Each section of the market has its own way of dealing with waste. Some traders pay the local government to collect. Others pay informal collectors to take the clothing away.
But landfill sites in Ghana are overloaded — the site closest to Accra has been closed — and the surrounding streets are filled with clothing debris.
Liz Ricketts was in Accra in August when methane in one of the clothing dumps exploded. The subsequent fire is still burning, fuelled by smouldering clothes and toxic gases. She questions whether the second-hand clothing trade is an acceptable model for the large-scale re-use of fashion, given that roughly half of the clothing that passes through Kantamanto goes straight to landfill.
‘To view the second-hand clothing trade in Ghana as an optimal outlet for re-use is simply misinformed,’ she says.
‘The reality is that the global north is relying on Ghana and other nations to take part in a waste-management strategy necessitated by relentless overproduction and overconsumption.’
Robin Osterley, chief executive of the Charity Retail Association (CRA), says he wouldn’t want to deter anyone from donating to UK charity shops, which undoubtedly raises money for those charities.
‘If charity shops didn’t exist to take clothes out of the waste stream, we’d have double the problem,’ argues Osterley. ‘But it’s a complex ecology, and charity shops need to ensure they are selling stuff to responsible second-hand traders and recyclers.’
The Textile Recycling Association (TRA), the trade body for collectors, processors and exporters of used textiles, says ‘it would make no sense for reputable businesses to export waste to their clients in recipient countries. This would cause severe reputational damage and they would not remain in business for long’.

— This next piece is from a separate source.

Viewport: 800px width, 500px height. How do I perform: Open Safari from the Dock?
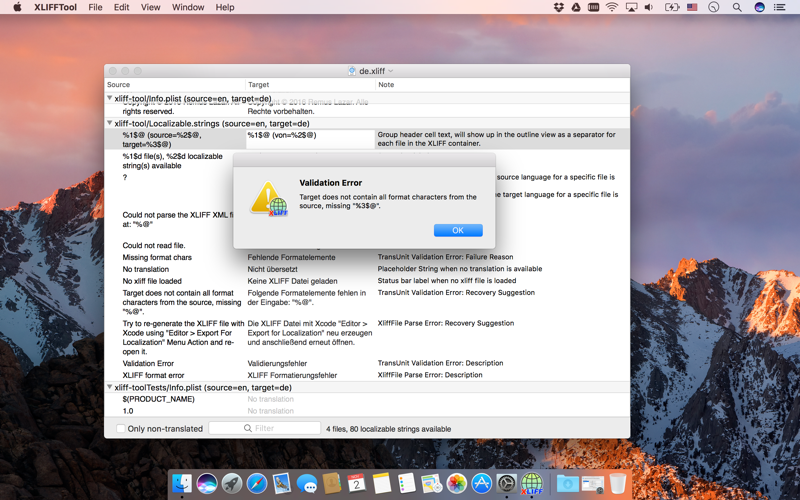(x=257, y=483)
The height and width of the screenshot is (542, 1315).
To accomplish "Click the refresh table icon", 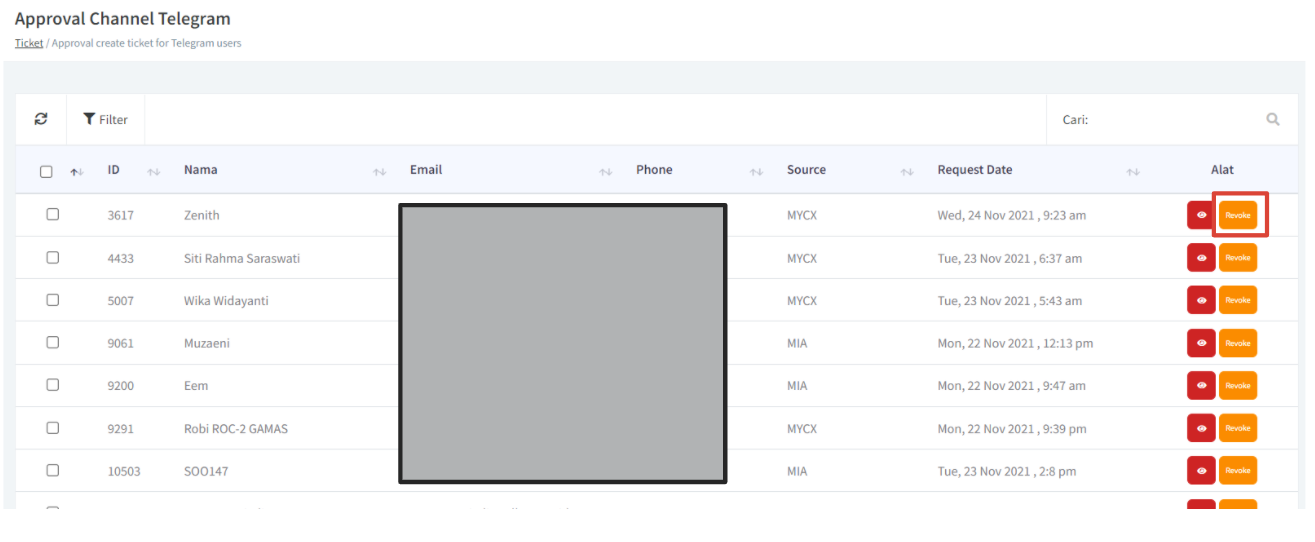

TRA director Alan Wheeler said it was not clear what percentage of the waste in landfill was directly from the market in Accra, or whether items had been discarded after being worn by the Ghanaian public.
He also highlighted the importance of ‘proper and robust checks’ by customs officials in the UK and recipient countries, adding: ‘There must be better regulation of the sector and existing regulation around the exports of used clothes need to be enforced more robustly. There should be no waste in any shipments of used clothing destined directly for sale into African retail markets.’
To this end, the TRA — in collaboration with the CRA and charity retail chains — has launched the Traders Recycling Universal Standard (TRUST) certification scheme, which requires members to be audited.
This is designed to help charities identify the most ethical companies to work with when trading donated items that cannot be sold on the shop floor.
Mr Wheeler added that the ‘global public need to change their attitude towards fast fashion’.
And there are further signs of hope on the horizon. Liz Ricketts concedes that clothing bales coming from the UK to Accra are generally regarded as being of better quality than those from the U.S. and the rest of Europe — suggesting British textile recycling firms are becoming more discerning about what is sent to Africa.
But the reality is that until Britons kick their insatiable fashion habit, the problem of what to do with last season’s clothes will only get worse.
‘We’ve completely devalued what clothing is,’ says Liz. ‘I don’t know how we come back from treating fashion like a plastic bag or a plastic bottle.’